23 Jun 2012
From her penthouse apartment in the English seaside resort of Bournemouth, Gu Kailai, wife of the now-fallen Chinese leader Bo Xilai, looked out at a hot-air balloon that gave tourists a panoramic view. She decided that Dalian, the Chinese city then run by her husband, needed a similar attraction.
Ms. Gu approached the balloon's owners and asked how to get one. Then she put them in touch with Xu Ming, a businessman back in Dalian. Mr. Xu forked over the money to buy a balloon in early 2000, and later that year was photographed taking a ride in the one in Bournemouth with Ms. Gu.
Indulging the whims of the first family of Dalian appears to have paid off handsomely for Mr. Xu, who built a fortune in the city while Mr. Bo was mayor there from 1993 to 2001. Mr. Xu, as chairman of a company called Dalian Shide Group, was ranked a few years later as China's eighth-richest man.
Now he is in trouble. Mr. Xu has been missing since late March, when he was detained soon after Chinese authorities sacked Mr. Bo as Communist Party chief in Chongqing city, according to people familiar with the matter. The people said it is their understanding investigators are scrutinizing Mr. Xu's links to the Bo family, especially his business ties to Ms. Gu and his role in helping arrange the overseas education of her son, Bo Guagua.

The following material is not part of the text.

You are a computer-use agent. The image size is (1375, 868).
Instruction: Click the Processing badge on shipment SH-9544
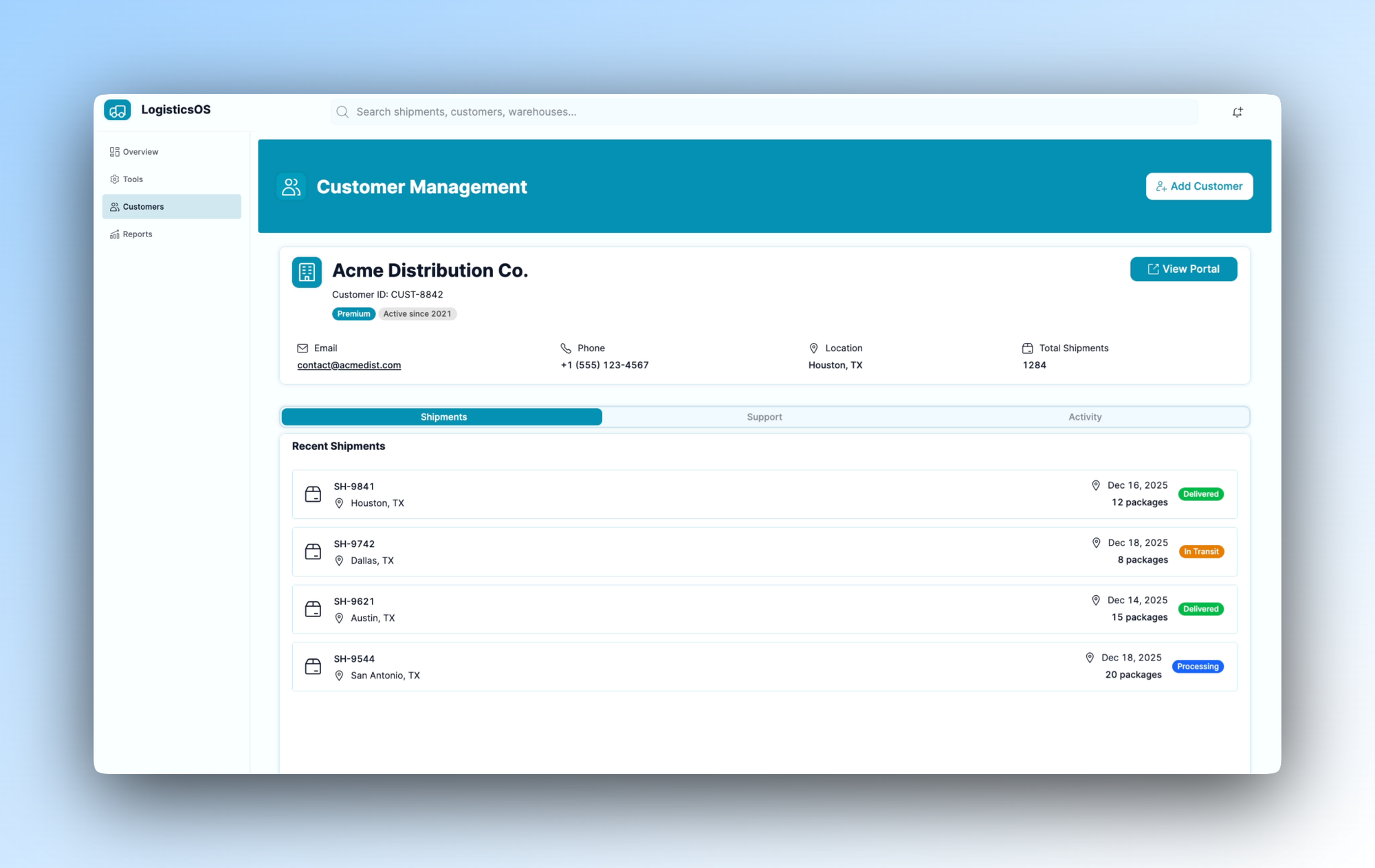point(1198,666)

Ms. Gu herself is in detention as a suspect in the death of a British businessman found dead in Chongqing last fall. She, her husband and Mr. Xu are all unreachable, their whereabouts unknown.
Mr. Xu's detention underscores a broader dynamic at the heart of the Bo scandal: the intersection of money and power under China's system of state capitalism.
Many business leaders in China rely on close relationships with party officials, who have sweeping powers to set policy, allocate government contracts, distribute credit from state banks and control the police, media and courts. The business leaders often nurture these relationships with various gifts and favors.
Such relationships rarely are exposed, under a system in which the party forbids public scrutiny of its affairs. Business ties are often hidden through shell companies and offshore vehicles.
The close relationship of a businessman with a political leader "was not anything unique to Bo Xilai," said Victor Shih, an expert on Chinese politics at Northwestern University. "It happens at every level of government. Find me a Chinese mayor who doesn't have these special relationships."